Problem A
Print the documentation commit text, everything from "gdalle · web-flow" down to "taken from [mohamedMonteCarloGradient2020](@citet).", word for word.
Problem B
Please turn the lines of the listing, everything from the line containing "Describe the element" down to the line containing "Looking at the", into a JSON list of strings with one string per line and no blank lines. Leave out the pictures.

Exercise passage

+-------+

Fix documentation display (#16)

gdalle · web-flow · commit d18dd88e666a · 2024-07-18T16:13:00.000+02:00
diff --git a/docs/src/background.md b/docs/src/background.md
@@ -5,23 +5,17 @@ Most of the math below is taken from [mohamedMonteCarloGradient2020](@citet).
 Consider a function $f: \mathbb{R}^n \to \mathbb{R}^m$, a parameter $\theta \in \mathbb{R}^d$ and a parametric probability distribution $p(\theta)$ on the input space.
 Given a random variable $X \sim p(\theta)$, we want to differentiate the expectation of $Y = f(X)$ with respect to $\theta$:
 
-$$
-E(\theta) = \mathbb{E}[f(X)] = \int f(x) ~ p(x | \theta) ~\mathrm{d} x
-$$
+$$E(\theta) = \mathbb{E}[f(X)] = \int f(x) ~ p(x | \theta) ~\mathrm{d} x$$
 
 Usually this is approximated with Monte-Carlo sampling: let $x_1, \dots, x_S \sim p(\theta)$ be i.i.d., we have the estimator
 
-$$
-E(\theta) \simeq \frac{1}{S} \sum_{s=1}^S f(x_s)

+-------+

Stored records
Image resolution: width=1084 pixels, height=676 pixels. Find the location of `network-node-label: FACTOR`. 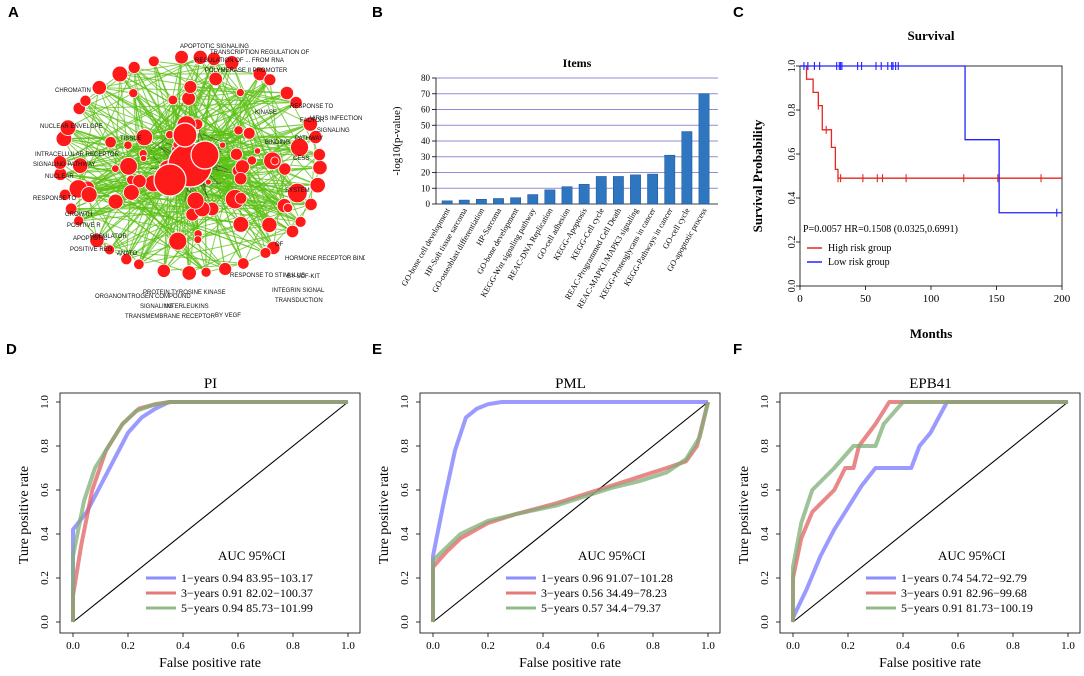

network-node-label: FACTOR is located at coordinates (312, 121).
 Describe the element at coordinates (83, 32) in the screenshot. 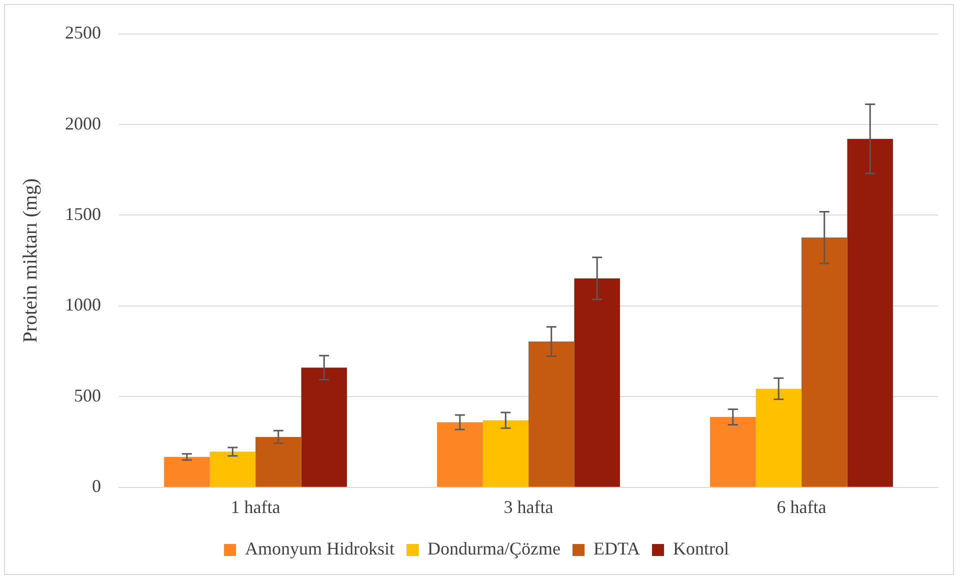

I see `y-tick-label: 2500` at that location.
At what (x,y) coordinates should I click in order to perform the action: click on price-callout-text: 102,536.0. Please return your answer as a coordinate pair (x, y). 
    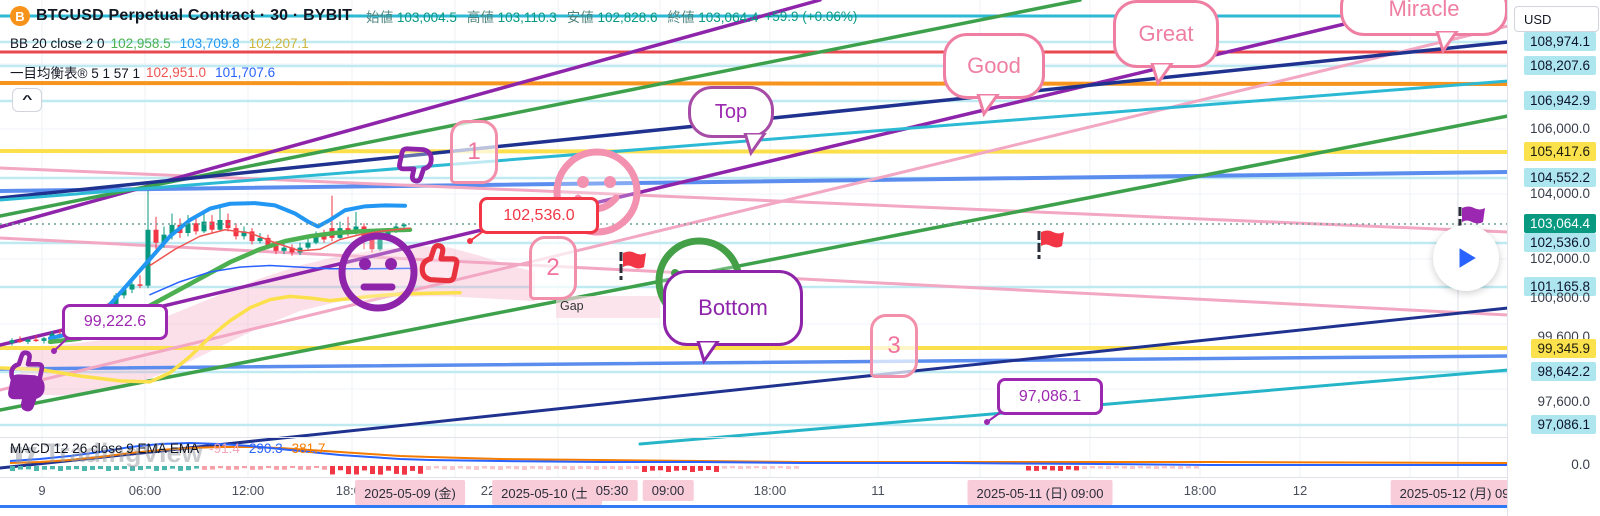
    Looking at the image, I should click on (539, 215).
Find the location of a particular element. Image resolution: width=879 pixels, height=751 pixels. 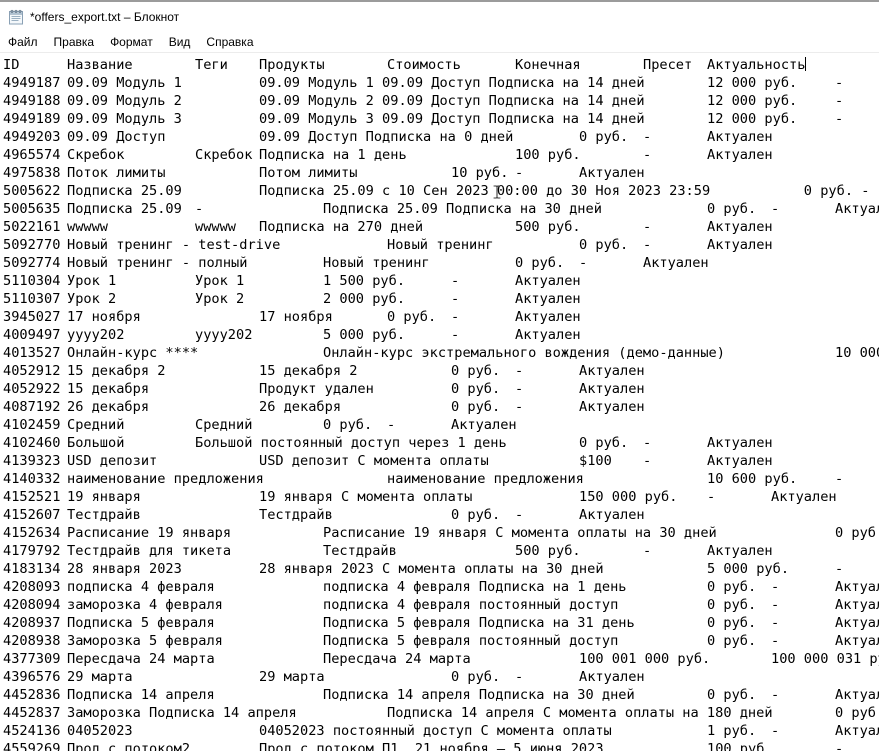

text-caret is located at coordinates (806, 64).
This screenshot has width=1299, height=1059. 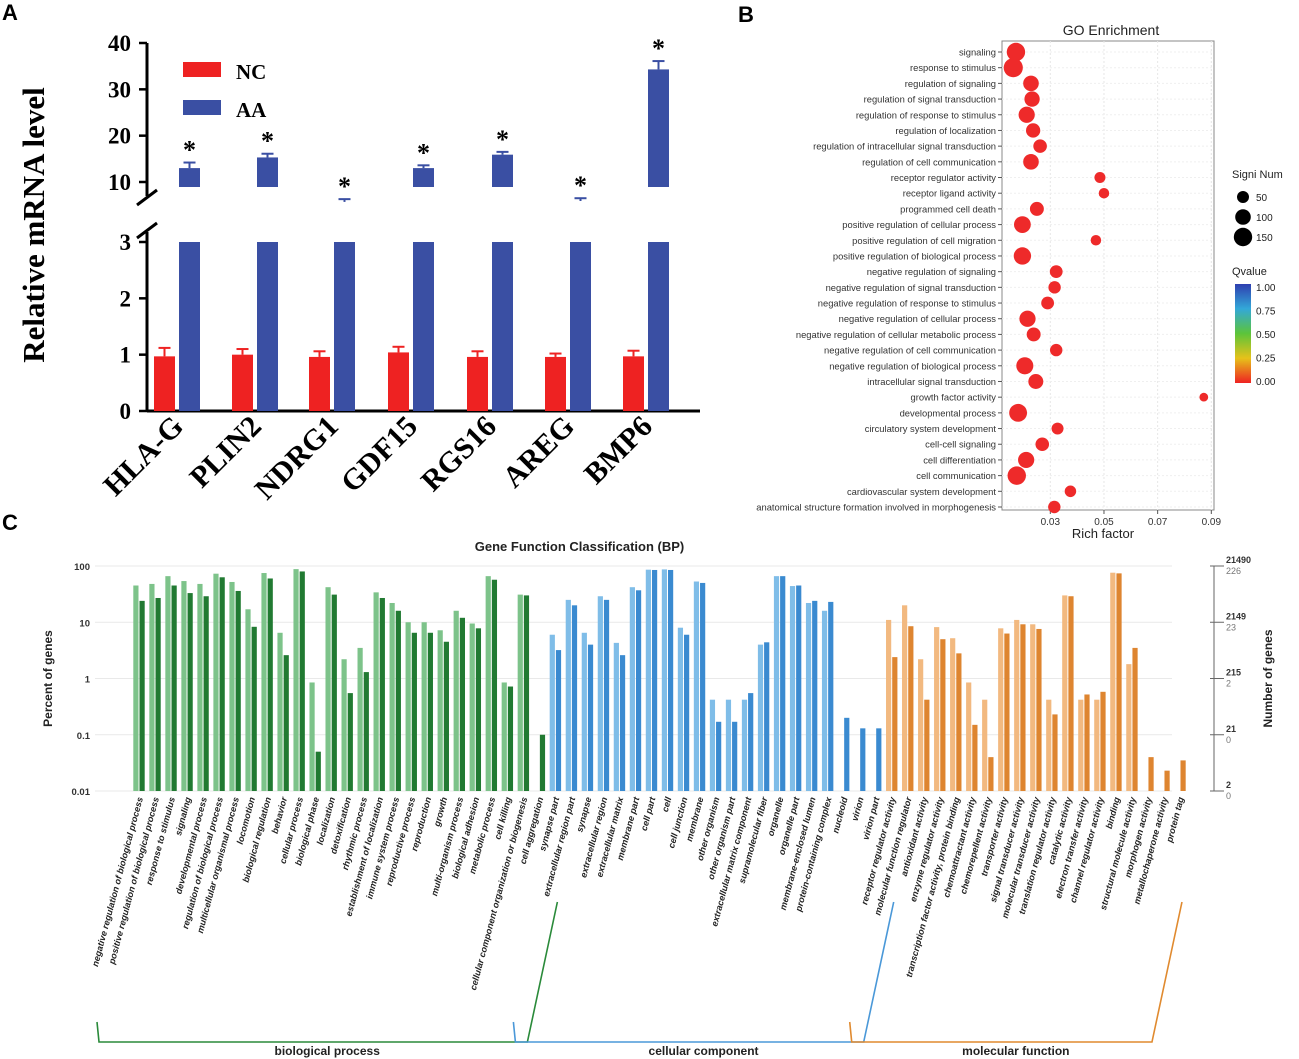 I want to click on right-tick-label-sub: 226, so click(x=1234, y=571).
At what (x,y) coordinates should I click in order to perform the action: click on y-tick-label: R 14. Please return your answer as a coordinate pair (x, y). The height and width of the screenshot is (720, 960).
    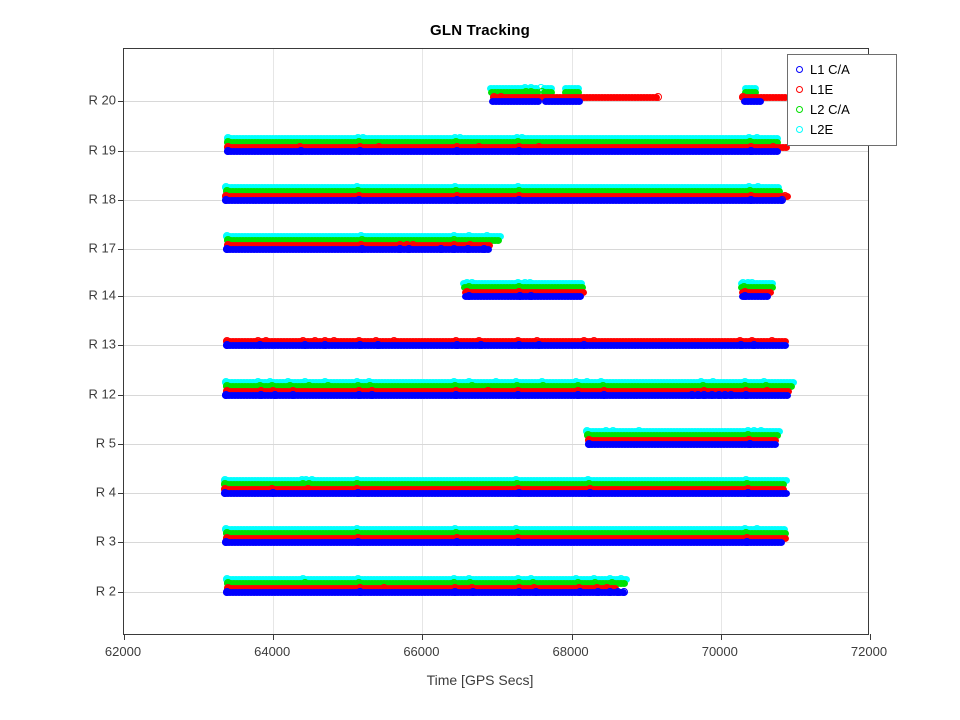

+-------+

Output A
gdalle · web-flow · commit d18dd88e666a · 2024-07-18T16:13:00.000+02:00
diff --git a/docs/src/background.md b/docs/src/background.md
@@ -5,23 +5,17 @@ Most of the math below is taken from [mohamedMonteCarloGradient2020](@citet).

Output B
[
  " Describe the element at coordinates (83, 32) in the screenshot. ",
  "I see `y-tick-label: 2500` at that location.",
  "At what (x,y) coordinates should I click in order to perform the action: click on price-callout-text: 102,536.0. Please return your answer as a coordinate pair (x, y). ",
  "    Looking at the image, I should click on (539, 215)."
]